What is needed here is an exact reprint of every record below.

+-------+

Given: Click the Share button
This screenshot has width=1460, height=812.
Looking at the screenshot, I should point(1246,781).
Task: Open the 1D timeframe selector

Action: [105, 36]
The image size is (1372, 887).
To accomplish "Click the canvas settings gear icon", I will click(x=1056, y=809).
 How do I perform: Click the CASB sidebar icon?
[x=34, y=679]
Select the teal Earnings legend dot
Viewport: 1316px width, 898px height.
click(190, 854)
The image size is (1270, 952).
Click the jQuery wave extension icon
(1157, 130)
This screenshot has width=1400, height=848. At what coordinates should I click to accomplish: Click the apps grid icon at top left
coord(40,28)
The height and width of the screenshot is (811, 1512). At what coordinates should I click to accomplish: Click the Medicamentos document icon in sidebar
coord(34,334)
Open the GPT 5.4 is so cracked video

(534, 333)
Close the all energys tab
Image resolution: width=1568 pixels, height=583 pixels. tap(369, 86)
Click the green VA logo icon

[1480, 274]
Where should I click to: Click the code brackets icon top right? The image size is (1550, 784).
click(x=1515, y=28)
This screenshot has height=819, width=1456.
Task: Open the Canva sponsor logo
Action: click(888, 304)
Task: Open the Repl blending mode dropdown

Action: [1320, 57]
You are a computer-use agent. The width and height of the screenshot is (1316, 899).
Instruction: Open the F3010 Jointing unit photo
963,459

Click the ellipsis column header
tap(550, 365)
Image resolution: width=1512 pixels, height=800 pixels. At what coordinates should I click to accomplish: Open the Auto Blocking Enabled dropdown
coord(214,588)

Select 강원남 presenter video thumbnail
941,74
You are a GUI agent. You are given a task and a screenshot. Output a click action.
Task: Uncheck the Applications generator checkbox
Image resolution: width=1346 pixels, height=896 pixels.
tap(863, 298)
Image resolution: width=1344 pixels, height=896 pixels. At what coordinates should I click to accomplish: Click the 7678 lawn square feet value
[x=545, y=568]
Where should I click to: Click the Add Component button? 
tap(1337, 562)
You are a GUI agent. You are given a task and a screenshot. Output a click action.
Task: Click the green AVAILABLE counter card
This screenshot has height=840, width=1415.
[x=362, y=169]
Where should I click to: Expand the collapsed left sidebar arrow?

+-------+

# Exercise output:
Given: Click the Share button
This screenshot has width=1460, height=812.
Looking at the screenshot, I should point(1246,781).
Task: Open the 1D timeframe selector

Action: [105, 36]
The image size is (1372, 887).
To accomplish "Click the canvas settings gear icon", I will click(x=1056, y=809).
 How do I perform: Click the CASB sidebar icon?
[x=34, y=679]
Select the teal Earnings legend dot
Viewport: 1316px width, 898px height.
click(190, 854)
The image size is (1270, 952).
Click the jQuery wave extension icon
(1157, 130)
This screenshot has width=1400, height=848. At what coordinates should I click to accomplish: Click the apps grid icon at top left
coord(40,28)
The height and width of the screenshot is (811, 1512). At what coordinates should I click to accomplish: Click the Medicamentos document icon in sidebar
coord(34,334)
Open the GPT 5.4 is so cracked video

(534, 333)
Close the all energys tab
Image resolution: width=1568 pixels, height=583 pixels. tap(369, 86)
Click the green VA logo icon

[1480, 274]
Where should I click to: Click the code brackets icon top right? The image size is (1550, 784).
click(x=1515, y=28)
This screenshot has height=819, width=1456.
Task: Open the Canva sponsor logo
Action: click(888, 304)
Task: Open the Repl blending mode dropdown

Action: [1320, 57]
You are a computer-use agent. The width and height of the screenshot is (1316, 899).
Instruction: Open the F3010 Jointing unit photo
963,459

Click the ellipsis column header
tap(550, 365)
Image resolution: width=1512 pixels, height=800 pixels. At what coordinates should I click to accomplish: Open the Auto Blocking Enabled dropdown
coord(214,588)

Select 강원남 presenter video thumbnail
941,74
You are a GUI agent. You are given a task and a screenshot. Output a click action.
Task: Uncheck the Applications generator checkbox
Image resolution: width=1346 pixels, height=896 pixels.
tap(863, 298)
Image resolution: width=1344 pixels, height=896 pixels. At what coordinates should I click to accomplish: Click the 7678 lawn square feet value
[x=545, y=568]
Where should I click to: Click the Add Component button? 
tap(1337, 562)
You are a GUI agent. You are given a task and a screenshot. Output a click action.
Task: Click the green AVAILABLE counter card
This screenshot has height=840, width=1415.
[x=362, y=169]
Where should I click to: Expand the collapsed left sidebar arrow?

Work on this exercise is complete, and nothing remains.